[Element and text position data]
# # # # #
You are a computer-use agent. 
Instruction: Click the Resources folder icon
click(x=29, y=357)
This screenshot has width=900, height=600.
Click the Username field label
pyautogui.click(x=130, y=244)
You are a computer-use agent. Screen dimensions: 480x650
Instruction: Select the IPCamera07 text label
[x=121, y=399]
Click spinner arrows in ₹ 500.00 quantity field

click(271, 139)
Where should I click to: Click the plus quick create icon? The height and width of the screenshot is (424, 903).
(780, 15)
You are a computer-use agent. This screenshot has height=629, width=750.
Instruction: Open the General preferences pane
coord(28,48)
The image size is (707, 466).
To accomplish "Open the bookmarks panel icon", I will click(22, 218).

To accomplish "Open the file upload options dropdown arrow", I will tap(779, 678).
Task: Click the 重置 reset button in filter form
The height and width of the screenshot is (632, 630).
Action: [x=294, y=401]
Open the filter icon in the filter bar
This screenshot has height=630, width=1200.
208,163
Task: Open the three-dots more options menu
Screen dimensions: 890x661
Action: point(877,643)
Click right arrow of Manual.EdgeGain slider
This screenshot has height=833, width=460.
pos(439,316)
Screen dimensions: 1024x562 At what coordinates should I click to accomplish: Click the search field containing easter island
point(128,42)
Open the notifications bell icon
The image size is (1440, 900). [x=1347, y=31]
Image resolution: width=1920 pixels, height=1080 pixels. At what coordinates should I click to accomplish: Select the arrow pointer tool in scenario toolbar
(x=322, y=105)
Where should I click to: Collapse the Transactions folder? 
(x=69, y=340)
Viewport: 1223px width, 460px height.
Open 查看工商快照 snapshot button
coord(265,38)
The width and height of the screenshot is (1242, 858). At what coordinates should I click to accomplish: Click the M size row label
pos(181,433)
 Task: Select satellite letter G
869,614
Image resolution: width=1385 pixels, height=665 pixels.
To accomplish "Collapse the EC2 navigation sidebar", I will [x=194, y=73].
# # # # #
**Problem statement:** Present all of the data above as a numbered list, one item per line, leaving out the blank lines.

**Expected answer:**
1. You are a computer-use agent. 
2. Instruction: Click the Resources folder icon
3. click(x=29, y=357)
4. This screenshot has width=900, height=600.
5. Click the Username field label
6. pyautogui.click(x=130, y=244)
7. You are a computer-use agent. Screen dimensions: 480x650
8. Instruction: Select the IPCamera07 text label
9. [x=121, y=399]
10. Click spinner arrows in ₹ 500.00 quantity field
11. click(271, 139)
12. Where should I click to: Click the plus quick create icon? The height and width of the screenshot is (424, 903).
13. (780, 15)
14. You are a computer-use agent. This screenshot has height=629, width=750.
15. Instruction: Open the General preferences pane
16. coord(28,48)
17. The image size is (707, 466).
18. To accomplish "Open the bookmarks panel icon", I will click(22, 218).
19. To accomplish "Open the file upload options dropdown arrow", I will tap(779, 678).
20. Task: Click the 重置 reset button in filter form
21. The height and width of the screenshot is (632, 630).
22. Action: [x=294, y=401]
23. Open the filter icon in the filter bar
24. This screenshot has height=630, width=1200.
25. 208,163
26. Task: Open the three-dots more options menu
27. Screen dimensions: 890x661
28. Action: point(877,643)
29. Click right arrow of Manual.EdgeGain slider
30. This screenshot has height=833, width=460.
31. pos(439,316)
32. Screen dimensions: 1024x562 At what coordinates should I click to accomplish: Click the search field containing easter island
33. point(128,42)
34. Open the notifications bell icon
35. The image size is (1440, 900). [x=1347, y=31]
36. Image resolution: width=1920 pixels, height=1080 pixels. At what coordinates should I click to accomplish: Select the arrow pointer tool in scenario toolbar
37. (x=322, y=105)
38. Where should I click to: Collapse the Transactions folder? 
39. (x=69, y=340)
40. Viewport: 1223px width, 460px height.
41. Open 查看工商快照 snapshot button
42. coord(265,38)
43. The width and height of the screenshot is (1242, 858). At what coordinates should I click to accomplish: Click the M size row label
44. pos(181,433)
45.  Task: Select satellite letter G
46. 869,614
47. Image resolution: width=1385 pixels, height=665 pixels.
48. To accomplish "Collapse the EC2 navigation sidebar", I will [x=194, y=73].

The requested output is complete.